4.3. Consenting Classifiers as a Trade-Off Balancing Accuracy and Stability

Molecular subtyping requires a set of bioinformatics tasks such as standardized preprocessing, cluster analysis (finding and defining classes), supervised classification (assigning cases to the classes) and classifier building (selecting features discriminating the classes) as well as molecular biological and clinical characterization of the classes [70]. For each of these tasks, numerous methods are available. Each of them associates with a certain level of noise, giving rise to uncertainties in accomplishing classification tasks regarding the diagnostic markers selected and the associated functions and predicted outcomes. Classifier selection typically tries to find minimum-sized signatures providing a maximum predictive accuracy (for example, the nearest shrunken centroid method [63] applied in [3] for BL versus non-BL discrimination (Table 2). Larger-sized signature sets are often considered as “overfitted”, a view, which underestimates the stability (i.e., consistency) of selected genes and thus their biological interpretability. Hence, the intention of shrinking the size of classifiers is opposed by the need for its increase for better interpretability. A more stable feature selection could be preferential over a less stable but slightly more accurate one. In a general sense, this problem can be understood as a trade-off between predictive accuracy and selection stability (Figure 9, see also [71]) where the accuracy relates to the statistical relevance of the selected features while stability is linked to their biological interpretability and consent application. It can be considered as a Pareto bi-optimal trajectory in accuracy versus stability coordinates from which a particular solution can be selected as a compromise between both aspects according to researchers’ needs [71]. Our results show that stability gains can be reached at small cost of classification accuracy by means of our spot-module selection. It provided larger-sized signatures than the minimum-sized classifiers taken from literature at virtually similar AUC values but higher stability regarding gene overlap and interpretability.
Figure 9

Extracting classifiers as a trade-off between prediction accuracy and stability classifiers for the same classification task (e.g., BL versus DLBCL) can vary owing to many reasons (e.g., measurement platforms, size and composition of test cohorts, data processing methods) resulting in “instability” of marker signatures due to varying size and composition. Bi-objective optimization between prediction accuracy and stability can be understood as “Pareto”-front representing a manifold of optimal combinations along a curve indicating that considerable gain in stability (and thus consent between the signatures supporting their interpretability) can be achieved virtually without loss of prediction accuracy (the schematic view is adapted from [71]).

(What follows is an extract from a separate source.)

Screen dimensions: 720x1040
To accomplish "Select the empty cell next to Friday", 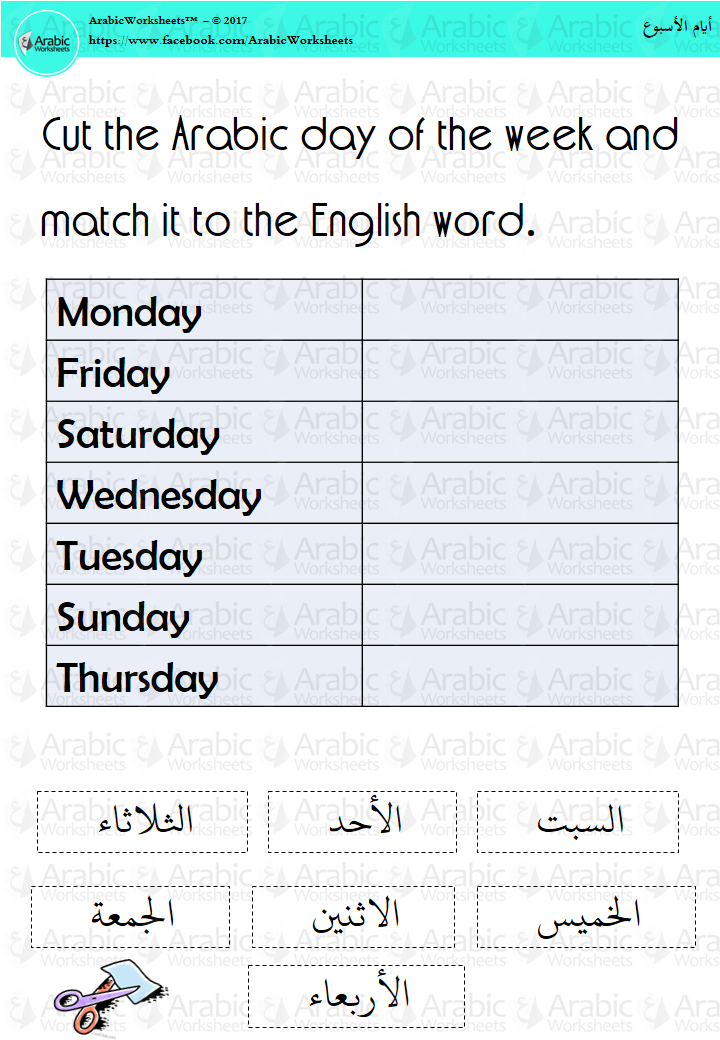I will pyautogui.click(x=520, y=371).
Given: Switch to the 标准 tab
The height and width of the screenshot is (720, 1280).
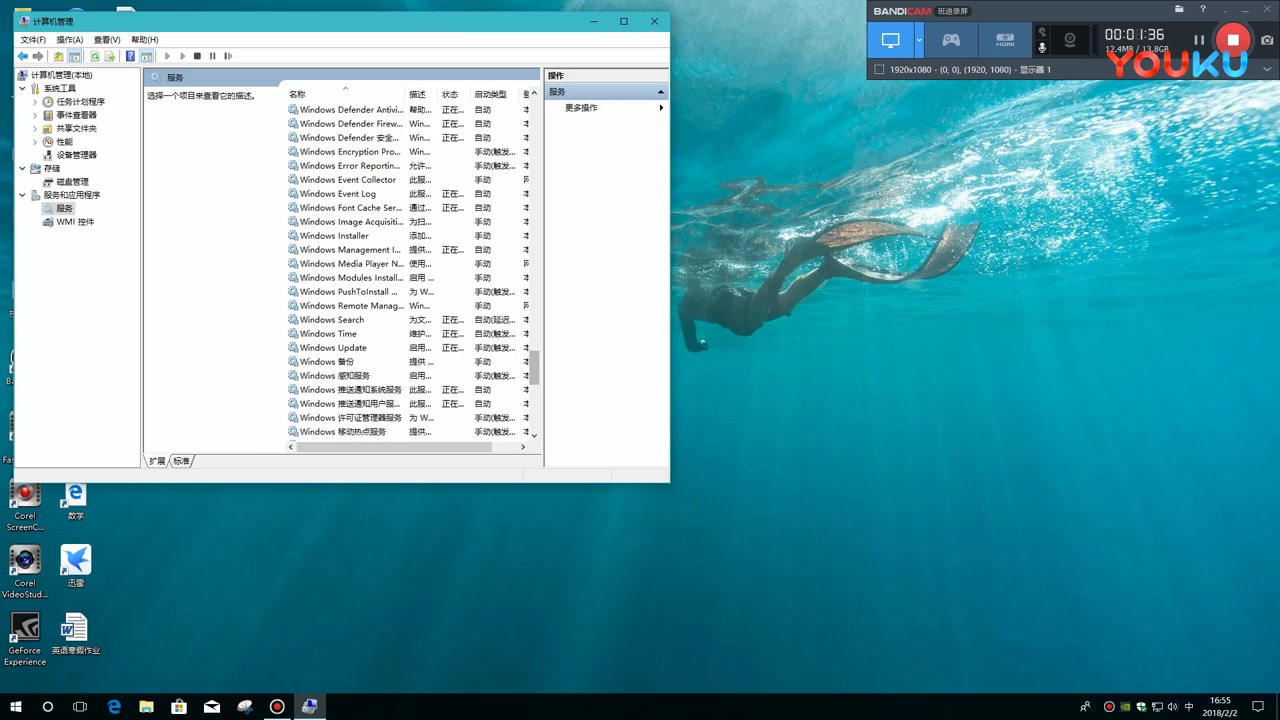Looking at the screenshot, I should pos(180,461).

4.4. New Concepts: PATs, Machine Learning of Molecular Portraits and Multiomics Classifiers

In a practical sense, the Pareto concept discussed in the previous subsection intends increased, more stable marker signatures instead of the minimalistic sets often used. One option to achieve this would be using genes included in the spot modules extracted from multidimensional analyses such as SOM or non-negative matrix factorization methods [72] as classifier signatures. However, selection of single modules as marker sets can be insufficient due to the ambiguous nature of most of the spot modules; for example, spot A is up in BL, FL, DHL and GCB while spot D is up in BL and DLBCL as well. The concept of patterns types (PAT) applied previously [4] refines classification by using combinatorial patterns of more than one activated spot-modules: e.g., the ambiguity of spot A partly resolves because in parallel either spot D or G can be found activated assigning the tumors alternatively as BL (or DH) or FL, respectively (Figure 1e). However, in practice, PATs do not completely resolve the uncertainty of subtype classification mainly because of the continuous character of the transcriptomic landscape (Figure 8a). The next conceptual step to increase granularity of classifier selection consists of considering the whole transcriptome portraits of the tumors with metagene resolution. For a proof of principle, we applied fully connected neuronal network machine learning for molecular portrait recognition in analogy with face recognition in security identification applications (Appendix A.4, Figure A2). The method is trained by the class labels of the lymphoma portraits and returns class prediction of newly added lymphoma portraits. We find that the machine indeed learns relevant features beyond the spots and, overall, can be seen as an option to exploit maximum information content of the transcriptome landscape. Its limitation, on the other hand, is the averaging inherent in the metagene patterns as well as the lack of clear-cut borderlines between the transcriptomes of the subtypes, which possibly limits its resolution by principle reasons.
Figure A2

Machine learning of lymphoma subtype expression patterns: Based on expression portraits of the MMML data, the machine learned (fully connected, two-layered neural network) the expression patterns of seven subtypes in order to classify new cases. Relevant features for classification patterns are shown in the yellow box. It applied the layer-wise relevance propagation (LRP) method to visualize in SOM space what the machine really learned [84]. Classification quality was estimated as confusion matrix (input versus learned class), and precision (correct percentage of positive calls) and recall (percentage of actual true calls) values. Bootstrapping (10% randomly sampled for classification; 1000 iterations) was used for estimating the performance of classification.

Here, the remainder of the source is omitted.